Tips for Getting Started with Automation
We project managers have always been powerhouses of optimization. Depending on your background, you may be ready to jump right into automating or need some extra training/practice “thinking like a programmer.” In either case, here are 3 tips to get you going:
A small macro, a basic bot. Don’t bite off more than you can chew because small wins are essential to building digital confidence. As you hone your skills, you will start to feel more comfortable. And this citizen developer trend is still new enough that you’re bound to catch the attention of your organization, pulling in more people and resources to aid your cause.
If you’re new to automation, you don’t want to be poking around in dynamic systems that are updating constantly. Look at your workload and select a process that requires consistent manual effort, but is stable and predictable.
First, Look for an API:
The goal of automation is often to access and share data between disparate systems. If the application you want to connect with offers an API, that is usually the easier, more dependable way to pull data. RPA is essentially screen scraping, which is notoriously brittle. You program your bot to grab data from certain places. Whenever a UX designer rearranges the page, your bot breaks. APIs change far less frequently than user interfaces.
You know which aspects of your operations are inefficient. Automation is efficiency, and the tools to do it are getting more useful and user-friendly all the time. Combine the productivity hacks you have been using for years with today’s new automation methods to supercharge your efficiency efforts.

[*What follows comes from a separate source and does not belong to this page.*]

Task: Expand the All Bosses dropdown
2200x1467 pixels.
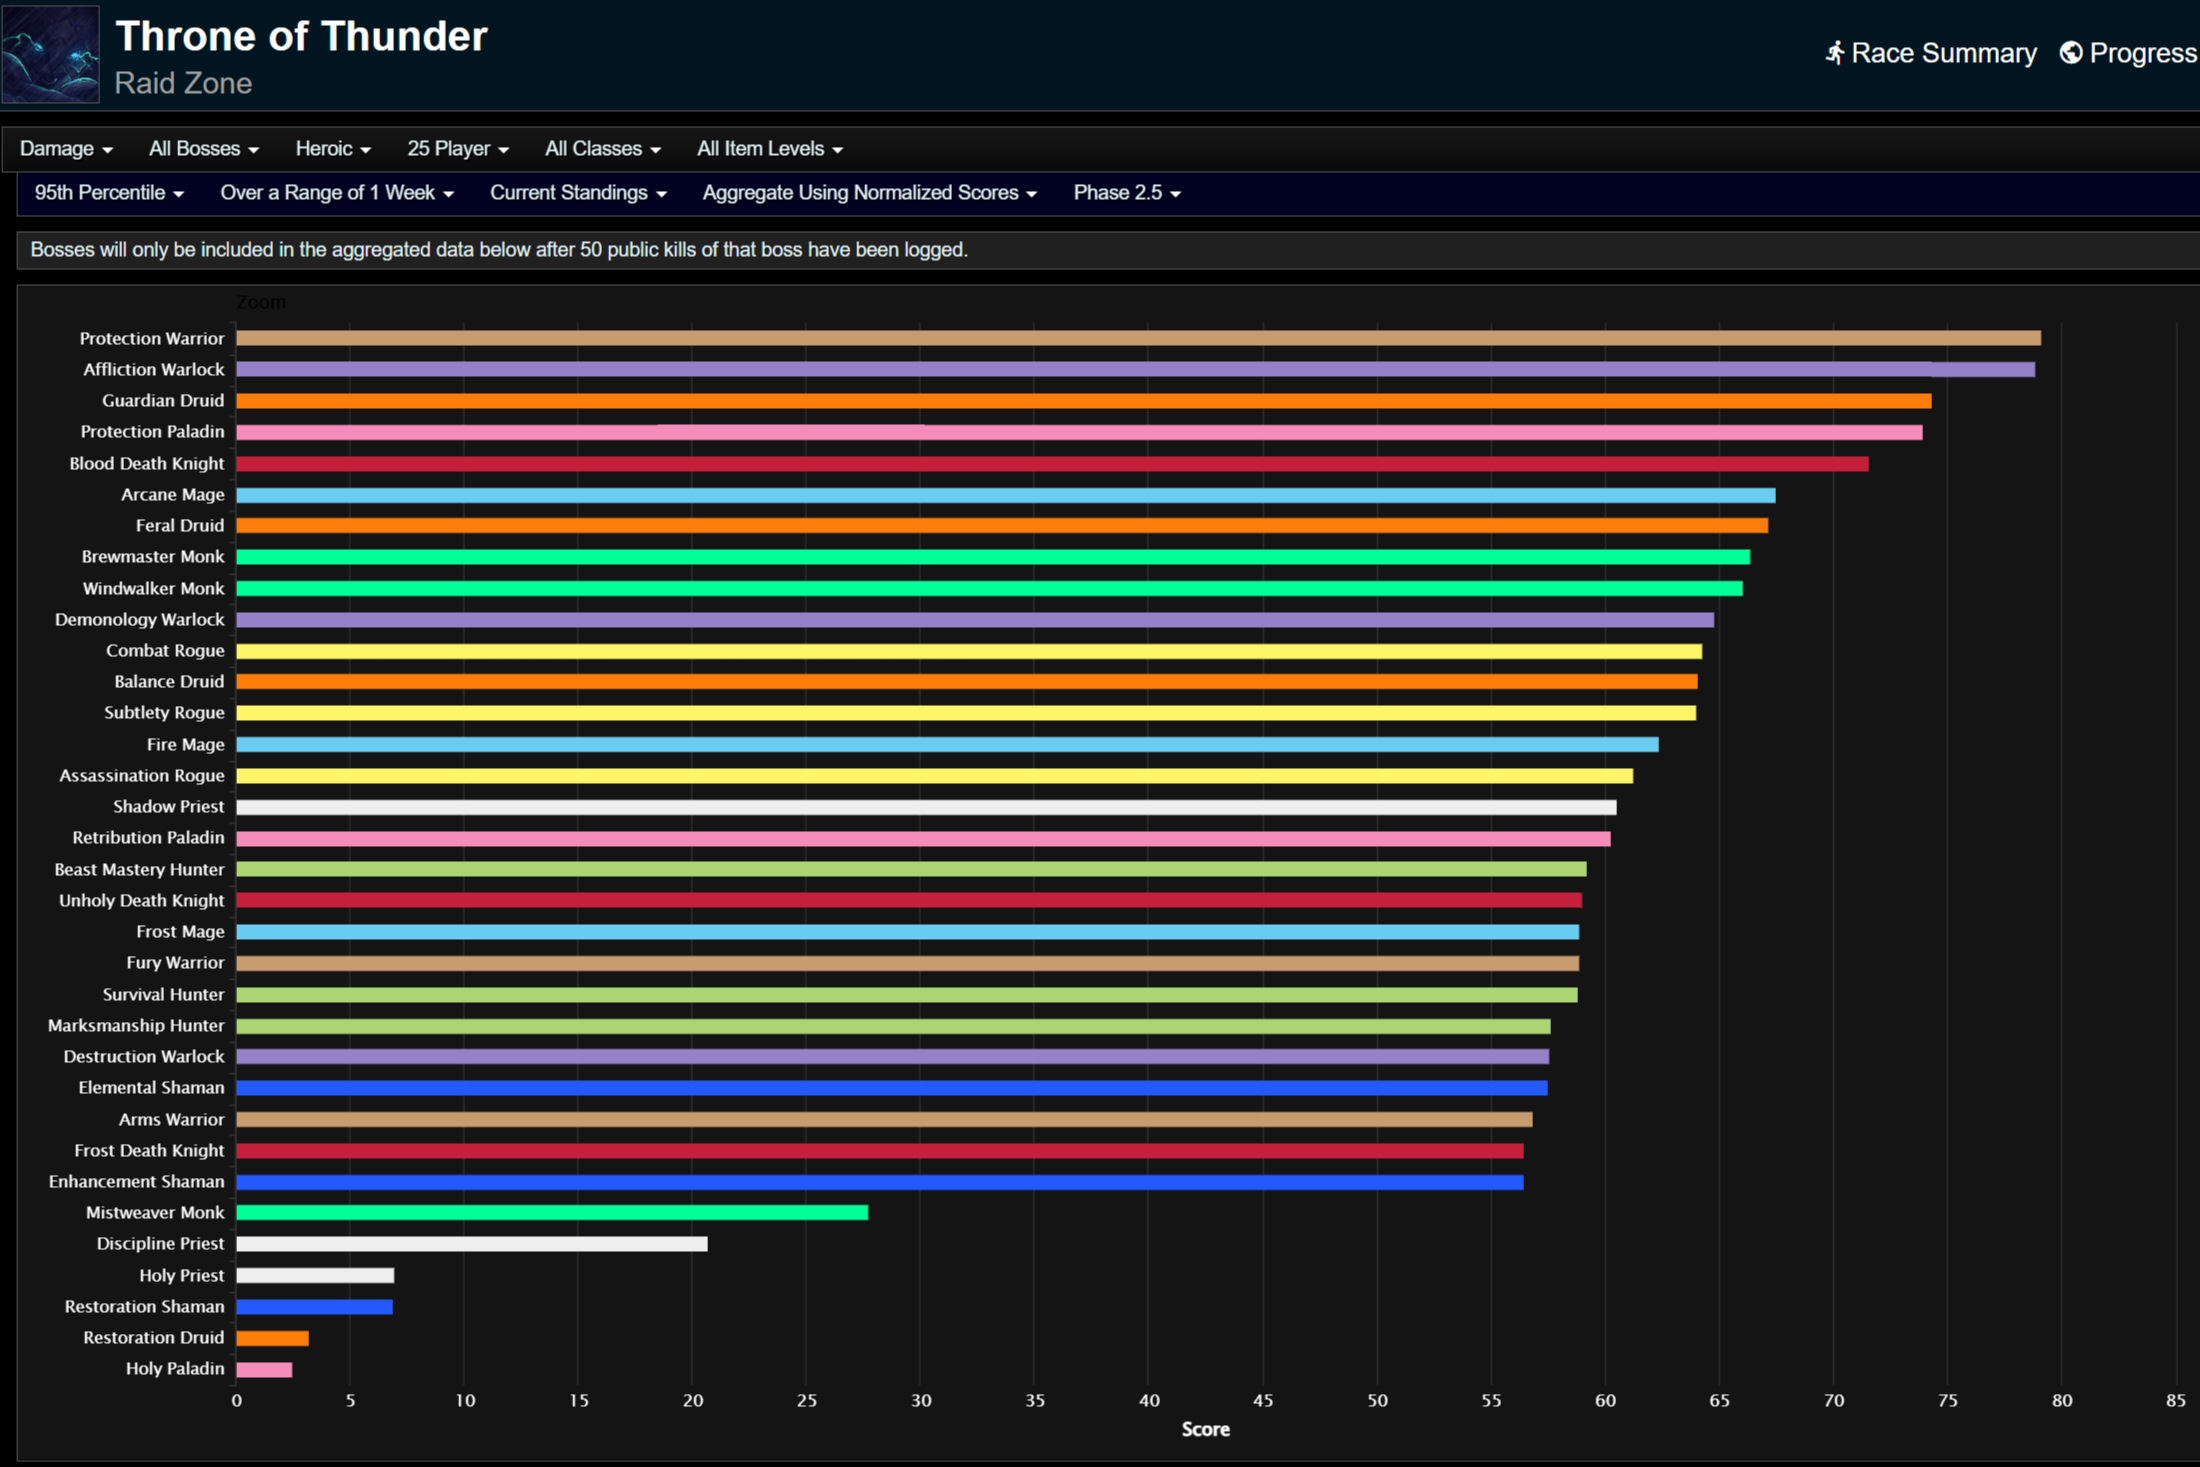Action: pyautogui.click(x=203, y=149)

Stuart Keyes’ Baltimore roots run deep, though he was born in New Mexico where his engineer dad was building and testing missiles for the U.S. military. When the family returned to Maryland, Stuart spent a lot of his childhood in art studios with his painter mom. He enjoyed the artistic life, but could never quite figure out how to make a living at it. So, he earned a master’s in computer science, blending creativity and technology to become a software engineer.

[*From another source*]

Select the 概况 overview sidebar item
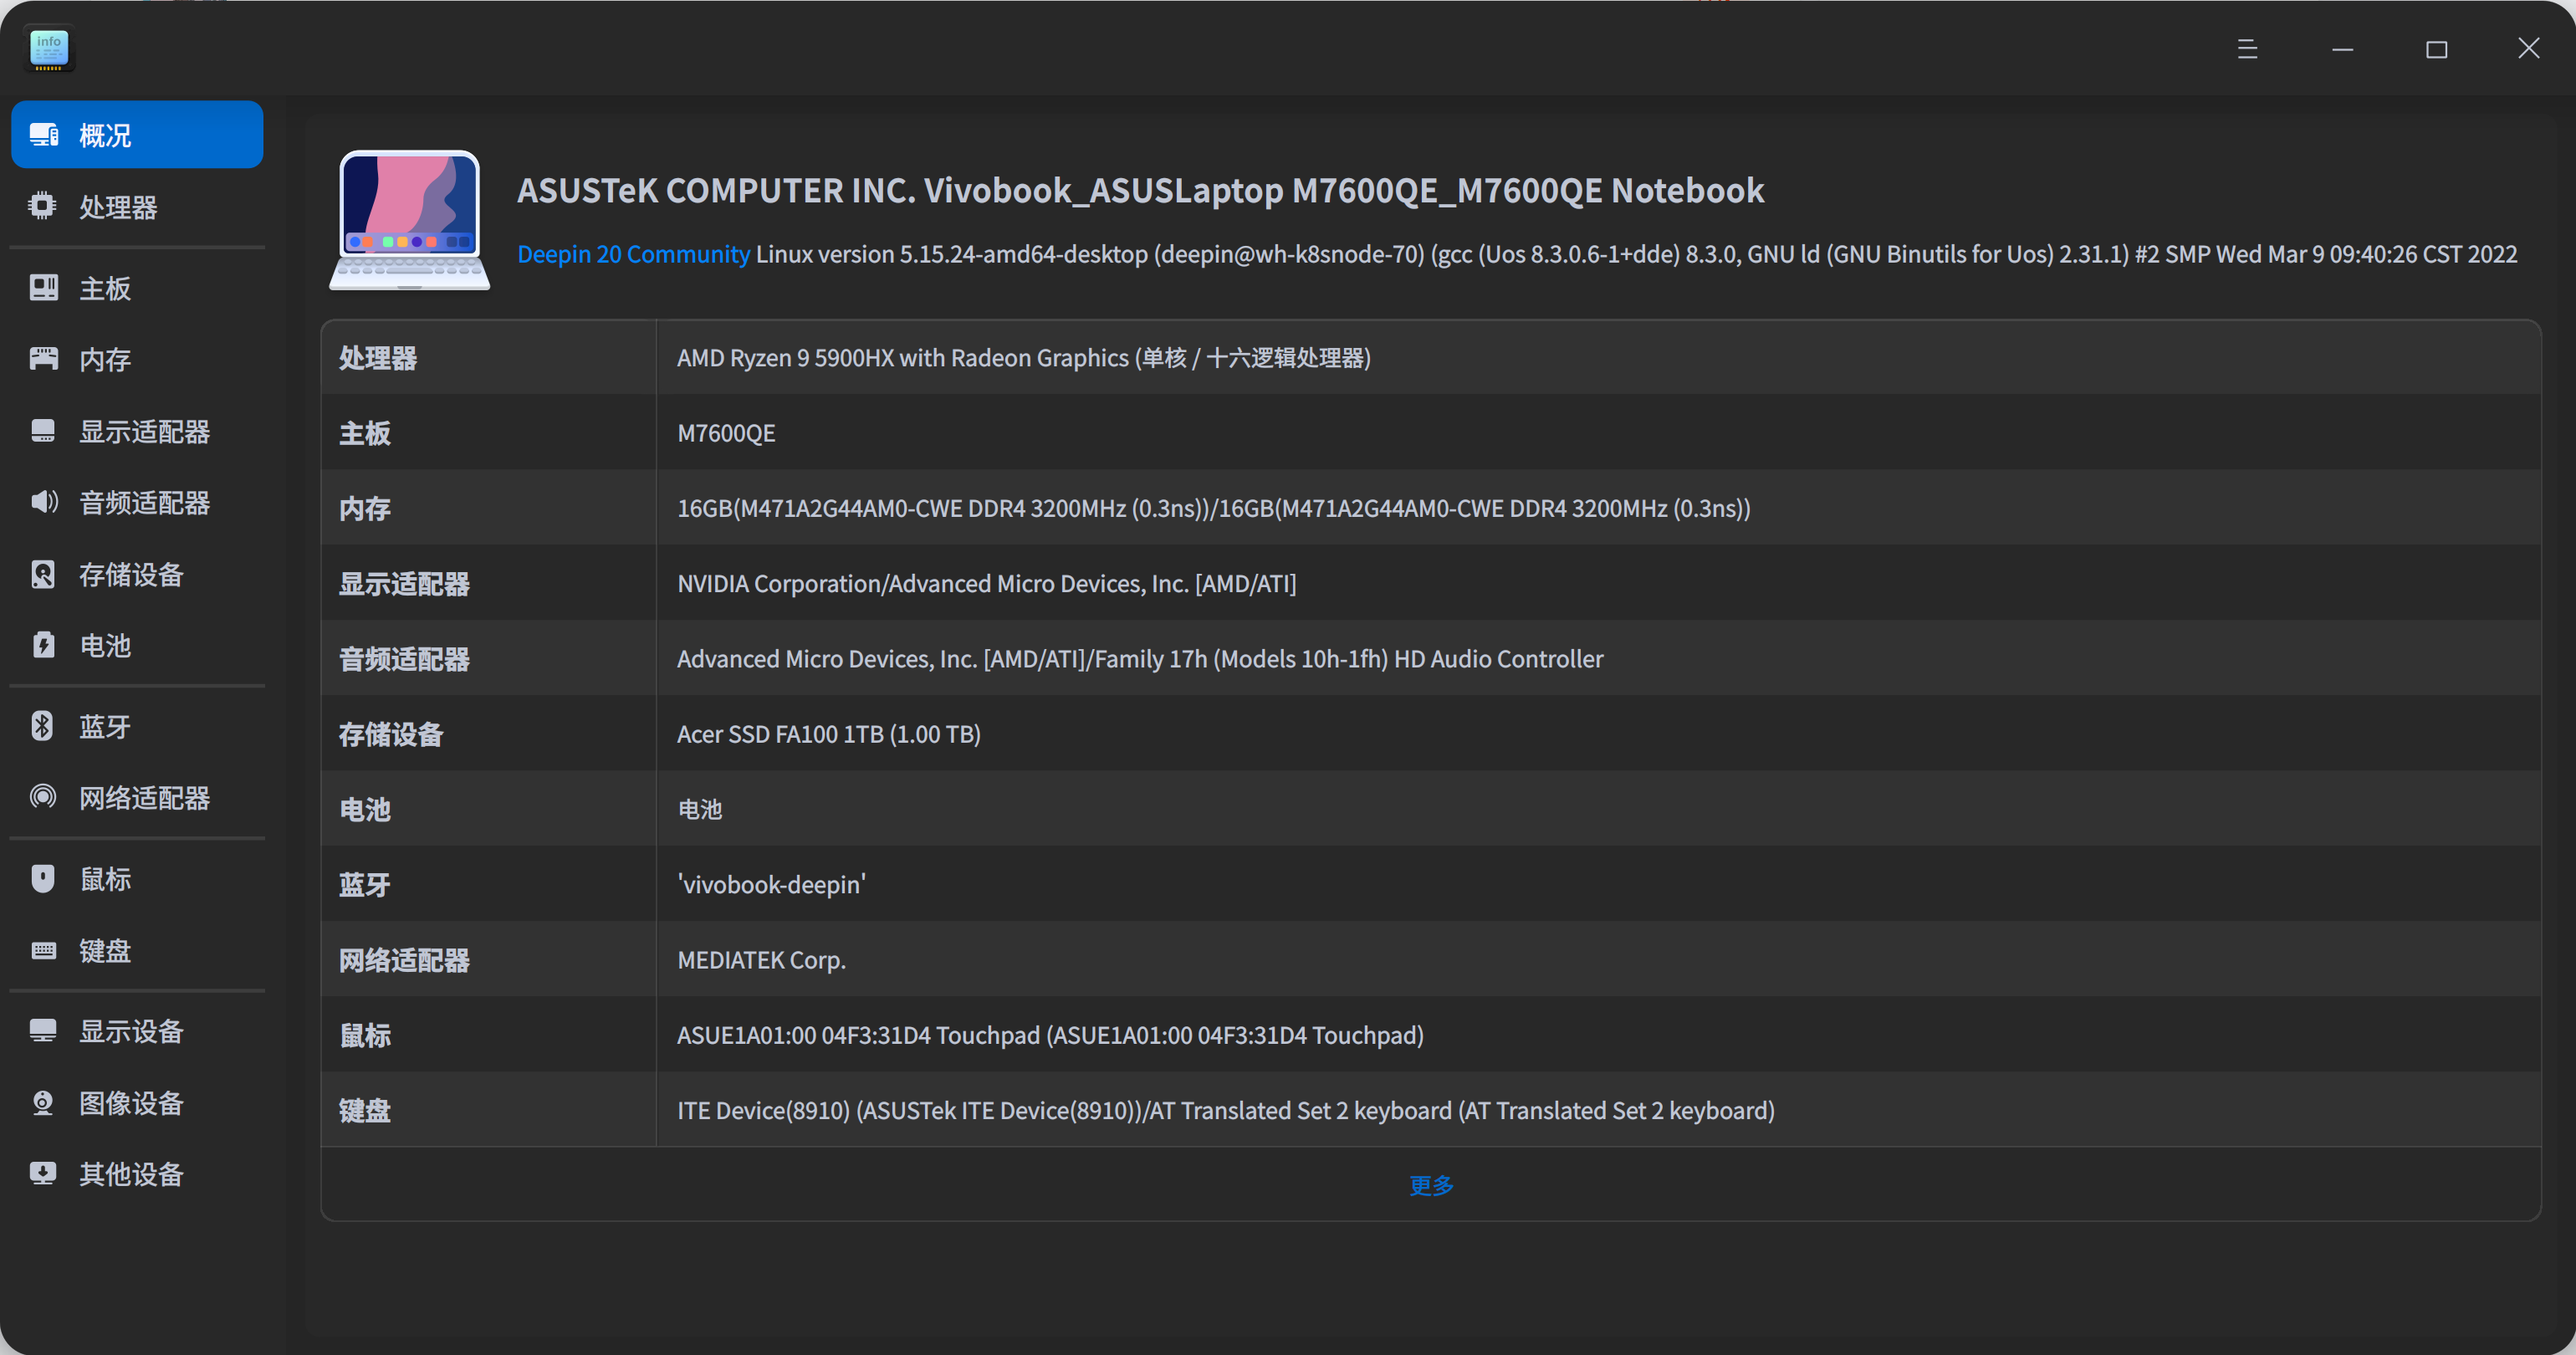click(137, 135)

Over a 20+-year tenure at UPS, Stuart worked on the teams that built ups.com and ORION, the driver-routing system that saves the company hundreds of millions every year and is still going strong. Managing application development segued naturally into project management, but in retrospect, process automation was at the heart of just about everything he did at UPS. “At this point, automation is in my blood.”
Stuart and his wife celebrate raising two well-adjusted and productive members of society by spending as much time as possible on their sailboat and cooking recreationally. In these pandemic times, rolling sushi and upping their French culinary game have taken the place of dining out.